Lange Zeit galt der frühere Interimscoach des Hamburger SV, Ricardo Moniz, als Favorit auf die Slomka-Nachfolge. „Das ist keine Entscheidung gegen einen anderen Trainer, sondern für Korkut“, sagte Dufner. Er widersprach vehement dem Eindruck, Korkut sei nur eine B- oder C-Lösung, nachdem Wunschkandidat Thomas Schaaf abgesagt hatte und andere vermeintliche Kandidaten wie André Breitenreiter (Paderborn) nicht realisierbar gewesen seien.

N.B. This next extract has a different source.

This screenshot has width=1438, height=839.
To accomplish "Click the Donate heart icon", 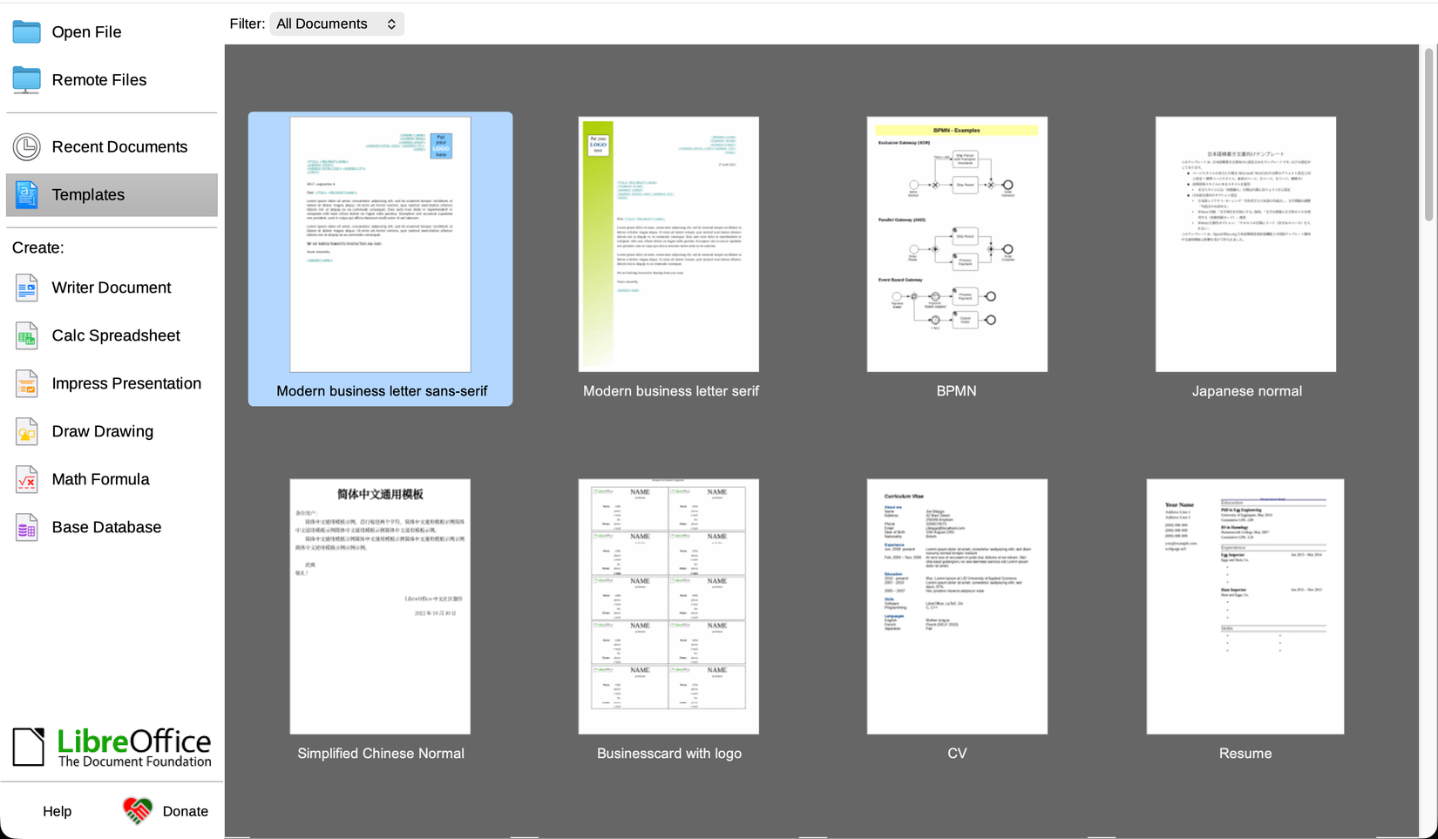I will tap(135, 810).
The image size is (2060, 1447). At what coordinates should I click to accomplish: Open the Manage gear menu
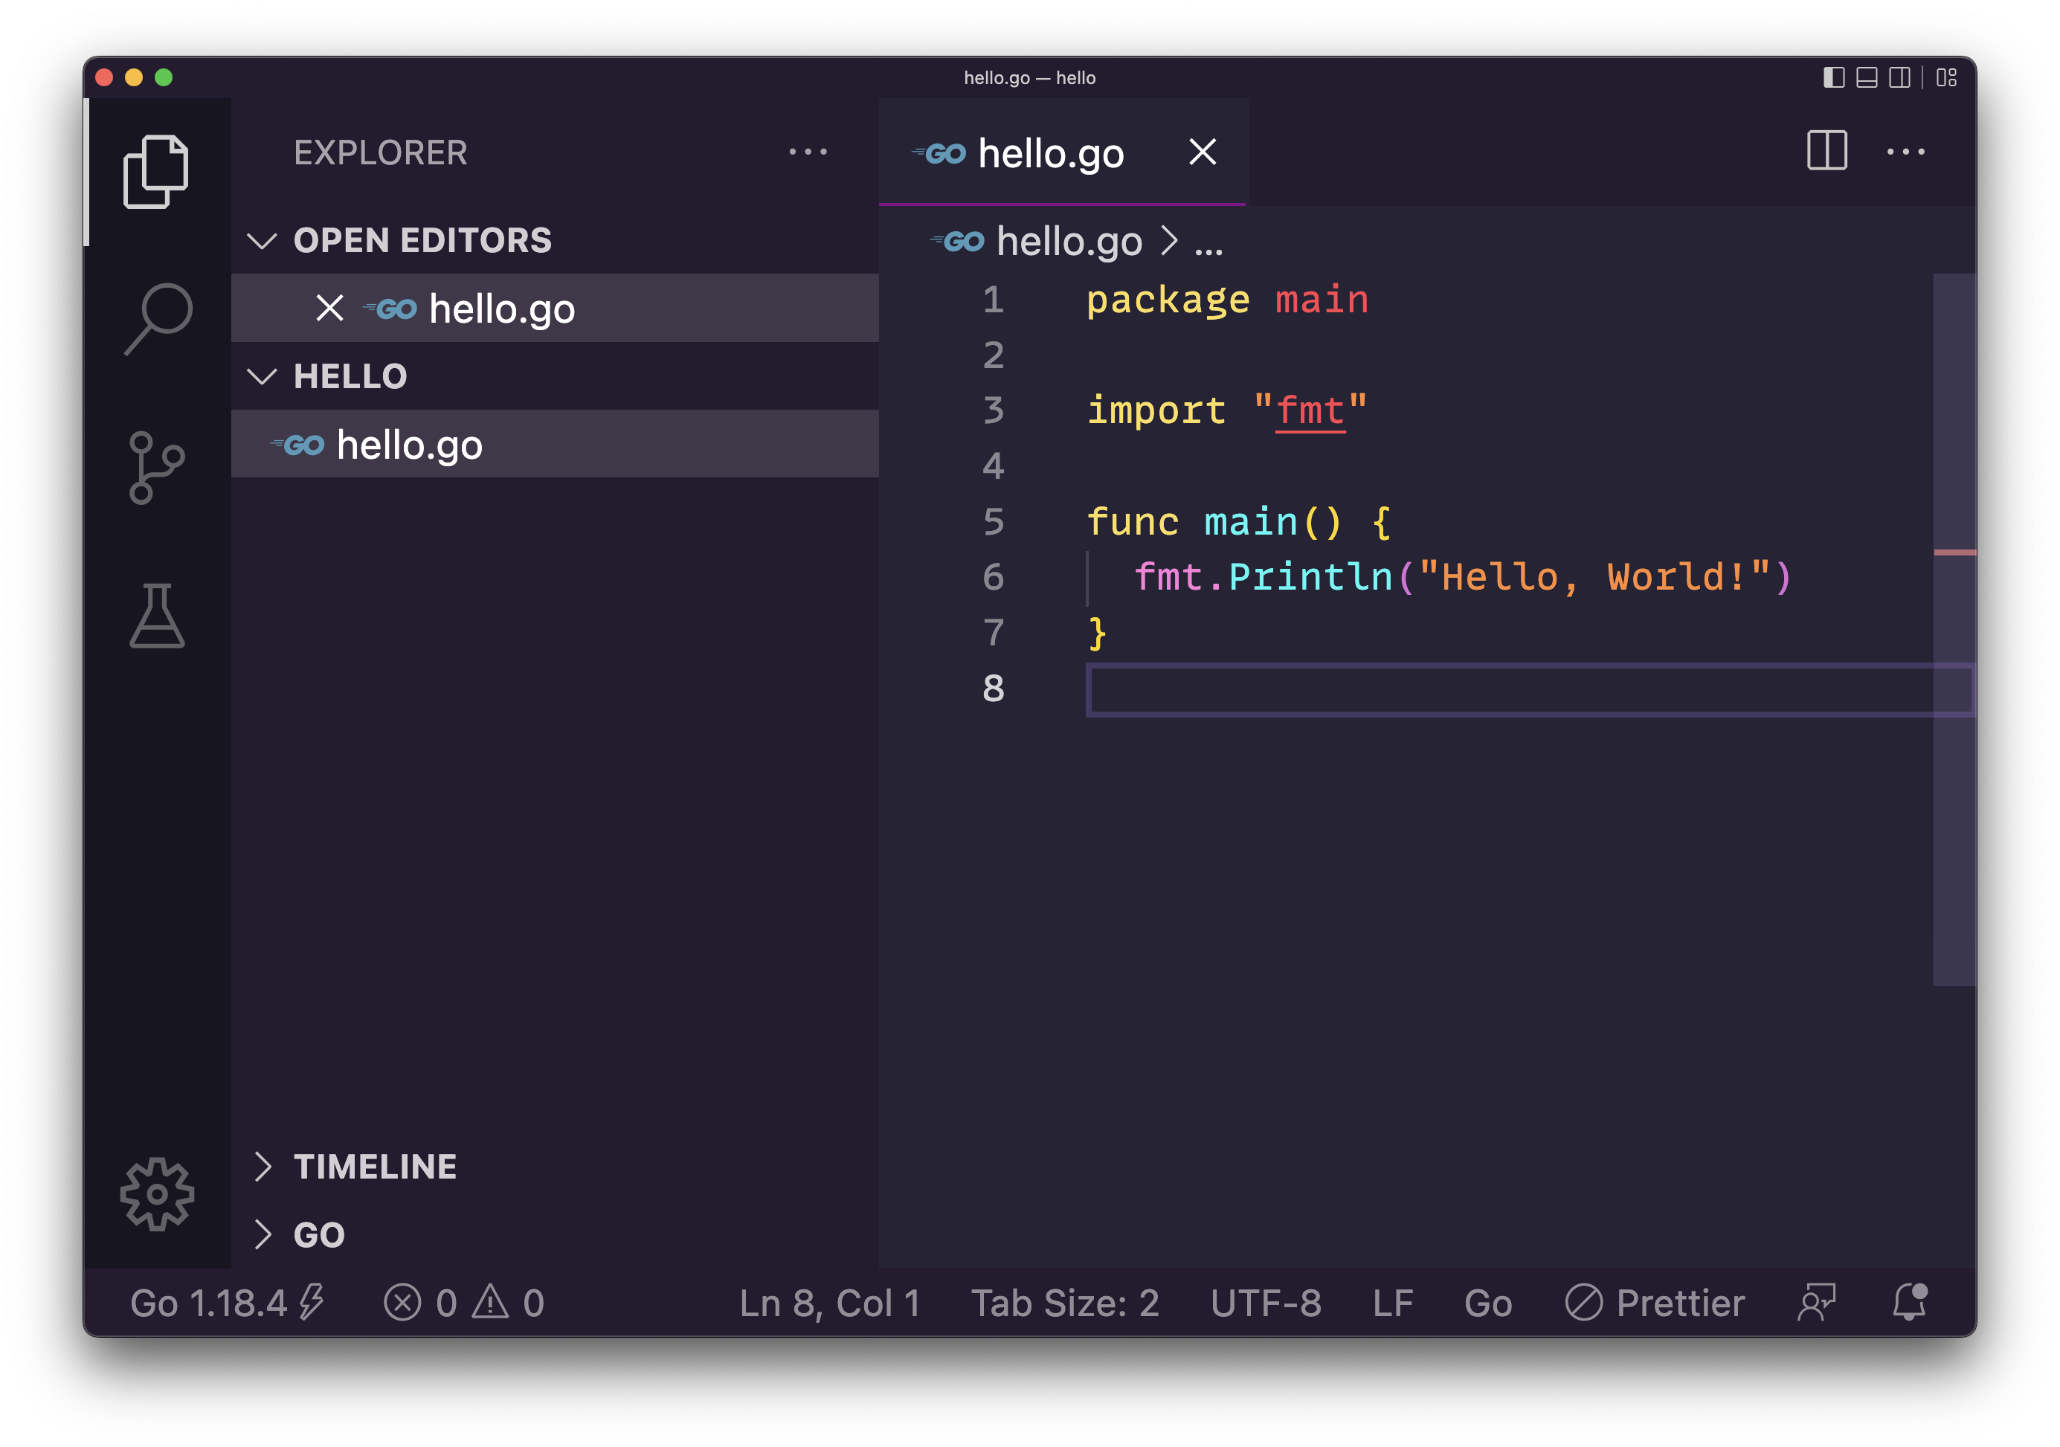tap(157, 1193)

„Es ist unglaublich, dass jemand wie Breitenreiter, der bei uns nie ein Thema war, sich selbst ins Spiel bringt“, echauffierte sich Dufner: „Und dann plötzlich öffentlich über Facebook absagt, als er gemerkt hat, dass ihn keiner haben will. Das ist einfach unfassbar.“

Das 96-Team, das unter Slomka in der Hinserie auswärts nur Niederlagen kassierte, muss zum Rückrundenstart in vier Spielen dreimal in der Fremde ran. Daheim empfangen die Niedersachsen zudem die Top vier der Liga: Bayern München, Leverkusen, Gladbach und Dortmund — kein leichtes Auftaktprogramm für Tayfun Korkut.